## [Aim of the task]
Within the records below, reproduce without change the lines from the line that has "Instruction: Check 対象外 for 直接原因と真因を特定 row" through the line that has "Given: Click the Fibonacci 38.2 level label", and only those.

## [Given entries]
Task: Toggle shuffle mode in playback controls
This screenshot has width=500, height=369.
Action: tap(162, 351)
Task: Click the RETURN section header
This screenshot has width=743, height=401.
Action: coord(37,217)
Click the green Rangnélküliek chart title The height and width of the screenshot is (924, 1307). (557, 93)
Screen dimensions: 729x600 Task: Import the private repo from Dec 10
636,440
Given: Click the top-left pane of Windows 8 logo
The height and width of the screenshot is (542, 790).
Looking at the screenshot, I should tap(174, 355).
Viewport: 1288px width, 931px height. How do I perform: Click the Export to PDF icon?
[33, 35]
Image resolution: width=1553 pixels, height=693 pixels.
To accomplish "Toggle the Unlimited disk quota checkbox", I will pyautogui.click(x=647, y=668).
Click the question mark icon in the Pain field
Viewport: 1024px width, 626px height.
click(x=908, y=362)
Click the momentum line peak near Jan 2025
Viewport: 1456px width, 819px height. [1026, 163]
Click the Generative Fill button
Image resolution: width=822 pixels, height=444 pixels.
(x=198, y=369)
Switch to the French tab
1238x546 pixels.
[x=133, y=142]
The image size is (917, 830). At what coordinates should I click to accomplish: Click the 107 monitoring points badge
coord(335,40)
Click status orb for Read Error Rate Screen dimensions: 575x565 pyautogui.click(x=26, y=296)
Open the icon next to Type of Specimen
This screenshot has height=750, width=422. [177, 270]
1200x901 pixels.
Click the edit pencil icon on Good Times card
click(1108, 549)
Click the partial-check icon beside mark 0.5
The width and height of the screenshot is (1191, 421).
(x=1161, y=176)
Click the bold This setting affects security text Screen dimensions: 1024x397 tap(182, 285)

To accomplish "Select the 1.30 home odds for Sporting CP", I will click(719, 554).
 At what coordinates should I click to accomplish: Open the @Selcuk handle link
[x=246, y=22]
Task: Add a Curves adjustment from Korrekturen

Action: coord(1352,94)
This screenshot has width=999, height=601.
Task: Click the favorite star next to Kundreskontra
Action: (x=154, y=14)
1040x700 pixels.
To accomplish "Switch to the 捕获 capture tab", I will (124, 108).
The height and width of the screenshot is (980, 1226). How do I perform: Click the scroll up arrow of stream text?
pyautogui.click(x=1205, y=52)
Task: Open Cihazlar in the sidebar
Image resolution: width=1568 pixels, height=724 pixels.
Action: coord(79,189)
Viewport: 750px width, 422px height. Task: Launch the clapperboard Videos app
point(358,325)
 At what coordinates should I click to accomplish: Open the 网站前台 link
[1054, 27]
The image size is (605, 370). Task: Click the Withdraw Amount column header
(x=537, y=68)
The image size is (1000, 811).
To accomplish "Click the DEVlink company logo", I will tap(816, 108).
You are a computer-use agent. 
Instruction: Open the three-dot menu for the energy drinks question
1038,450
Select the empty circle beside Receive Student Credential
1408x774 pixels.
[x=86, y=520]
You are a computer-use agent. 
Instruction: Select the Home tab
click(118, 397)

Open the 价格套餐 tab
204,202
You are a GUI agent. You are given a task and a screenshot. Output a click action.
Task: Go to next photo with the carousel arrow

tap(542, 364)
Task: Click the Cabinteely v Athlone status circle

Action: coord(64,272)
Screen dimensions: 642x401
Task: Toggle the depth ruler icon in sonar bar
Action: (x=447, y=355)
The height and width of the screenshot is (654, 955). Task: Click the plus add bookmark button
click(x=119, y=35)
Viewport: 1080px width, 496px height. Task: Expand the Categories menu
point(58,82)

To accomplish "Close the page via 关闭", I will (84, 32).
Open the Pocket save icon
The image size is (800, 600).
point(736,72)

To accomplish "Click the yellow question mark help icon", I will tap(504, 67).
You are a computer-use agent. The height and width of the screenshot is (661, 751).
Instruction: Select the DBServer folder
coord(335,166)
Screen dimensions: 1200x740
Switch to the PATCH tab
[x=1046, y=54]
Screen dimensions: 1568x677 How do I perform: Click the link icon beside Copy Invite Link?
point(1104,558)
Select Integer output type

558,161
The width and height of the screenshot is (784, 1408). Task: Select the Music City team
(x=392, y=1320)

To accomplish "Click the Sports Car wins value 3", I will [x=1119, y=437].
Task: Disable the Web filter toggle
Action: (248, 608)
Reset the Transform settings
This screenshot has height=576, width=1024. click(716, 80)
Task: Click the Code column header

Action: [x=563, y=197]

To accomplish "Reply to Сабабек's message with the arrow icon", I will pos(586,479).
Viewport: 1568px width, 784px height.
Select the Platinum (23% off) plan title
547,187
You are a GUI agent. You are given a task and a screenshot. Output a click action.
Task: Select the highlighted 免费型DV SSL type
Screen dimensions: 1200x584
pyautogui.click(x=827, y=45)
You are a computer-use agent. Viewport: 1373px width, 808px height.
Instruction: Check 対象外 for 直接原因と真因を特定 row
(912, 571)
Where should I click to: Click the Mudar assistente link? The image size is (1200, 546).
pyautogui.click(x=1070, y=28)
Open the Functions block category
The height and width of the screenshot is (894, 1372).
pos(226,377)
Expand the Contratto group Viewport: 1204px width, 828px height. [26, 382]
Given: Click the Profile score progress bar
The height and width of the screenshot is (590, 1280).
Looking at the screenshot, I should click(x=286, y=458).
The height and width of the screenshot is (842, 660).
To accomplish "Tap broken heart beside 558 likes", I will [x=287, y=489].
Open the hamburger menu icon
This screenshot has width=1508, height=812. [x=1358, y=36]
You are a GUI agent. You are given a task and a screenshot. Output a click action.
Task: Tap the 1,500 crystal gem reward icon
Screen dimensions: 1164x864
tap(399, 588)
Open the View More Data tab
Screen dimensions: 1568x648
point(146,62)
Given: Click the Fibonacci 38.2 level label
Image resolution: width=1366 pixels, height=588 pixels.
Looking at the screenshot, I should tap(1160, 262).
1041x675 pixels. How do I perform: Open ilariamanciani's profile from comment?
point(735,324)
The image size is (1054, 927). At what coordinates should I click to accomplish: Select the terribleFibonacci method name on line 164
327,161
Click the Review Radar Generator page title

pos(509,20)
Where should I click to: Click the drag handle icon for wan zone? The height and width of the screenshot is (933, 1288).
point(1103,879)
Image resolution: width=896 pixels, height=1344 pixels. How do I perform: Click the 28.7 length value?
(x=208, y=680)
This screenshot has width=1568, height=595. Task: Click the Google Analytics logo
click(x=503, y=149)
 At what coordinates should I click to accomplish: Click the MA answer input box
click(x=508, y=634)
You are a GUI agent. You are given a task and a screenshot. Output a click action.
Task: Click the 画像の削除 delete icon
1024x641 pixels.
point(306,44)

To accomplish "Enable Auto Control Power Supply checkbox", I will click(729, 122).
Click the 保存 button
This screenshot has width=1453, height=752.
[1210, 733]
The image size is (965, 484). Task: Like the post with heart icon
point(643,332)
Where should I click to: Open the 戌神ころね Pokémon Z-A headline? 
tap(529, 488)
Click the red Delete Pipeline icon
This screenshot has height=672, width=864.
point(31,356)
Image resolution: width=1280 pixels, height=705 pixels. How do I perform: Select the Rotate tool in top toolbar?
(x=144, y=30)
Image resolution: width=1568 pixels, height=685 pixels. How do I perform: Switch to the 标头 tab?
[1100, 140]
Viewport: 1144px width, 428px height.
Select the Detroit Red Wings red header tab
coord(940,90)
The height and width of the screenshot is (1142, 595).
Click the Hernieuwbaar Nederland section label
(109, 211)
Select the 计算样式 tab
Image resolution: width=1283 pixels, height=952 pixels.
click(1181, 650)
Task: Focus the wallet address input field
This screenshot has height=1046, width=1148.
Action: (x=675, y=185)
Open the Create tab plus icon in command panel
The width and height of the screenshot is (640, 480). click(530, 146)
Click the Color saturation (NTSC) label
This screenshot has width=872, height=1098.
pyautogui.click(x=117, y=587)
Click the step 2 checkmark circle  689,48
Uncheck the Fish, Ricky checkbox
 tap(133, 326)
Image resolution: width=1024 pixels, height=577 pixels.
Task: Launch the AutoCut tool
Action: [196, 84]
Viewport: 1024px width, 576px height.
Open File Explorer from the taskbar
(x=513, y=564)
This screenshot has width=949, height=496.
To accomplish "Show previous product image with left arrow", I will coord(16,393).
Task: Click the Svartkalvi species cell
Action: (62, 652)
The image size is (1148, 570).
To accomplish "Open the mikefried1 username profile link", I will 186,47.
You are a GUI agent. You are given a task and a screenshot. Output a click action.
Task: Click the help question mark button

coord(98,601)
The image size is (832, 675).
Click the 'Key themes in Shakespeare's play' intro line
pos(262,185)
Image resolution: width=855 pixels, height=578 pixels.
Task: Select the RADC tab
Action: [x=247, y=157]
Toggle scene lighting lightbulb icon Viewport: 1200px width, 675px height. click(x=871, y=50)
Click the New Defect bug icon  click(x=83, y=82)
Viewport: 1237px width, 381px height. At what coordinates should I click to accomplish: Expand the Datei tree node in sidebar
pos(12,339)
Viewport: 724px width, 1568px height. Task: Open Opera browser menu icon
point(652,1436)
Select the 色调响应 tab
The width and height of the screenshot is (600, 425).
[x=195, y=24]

## [Result of this task]
Instruction: Check 対象外 for 直接原因と真因を特定 row
(912, 571)
Where should I click to: Click the Mudar assistente link? The image size is (1200, 546).
pyautogui.click(x=1070, y=28)
Open the Functions block category
The height and width of the screenshot is (894, 1372).
pos(226,377)
Expand the Contratto group Viewport: 1204px width, 828px height. [26, 382]
Given: Click the Profile score progress bar
The height and width of the screenshot is (590, 1280).
Looking at the screenshot, I should click(x=286, y=458).
The height and width of the screenshot is (842, 660).
To accomplish "Tap broken heart beside 558 likes", I will [x=287, y=489].
Open the hamburger menu icon
This screenshot has width=1508, height=812. [x=1358, y=36]
You are a GUI agent. You are given a task and a screenshot. Output a click action.
Task: Tap the 1,500 crystal gem reward icon
Screen dimensions: 1164x864
tap(399, 588)
Open the View More Data tab
Screen dimensions: 1568x648
point(146,62)
Given: Click the Fibonacci 38.2 level label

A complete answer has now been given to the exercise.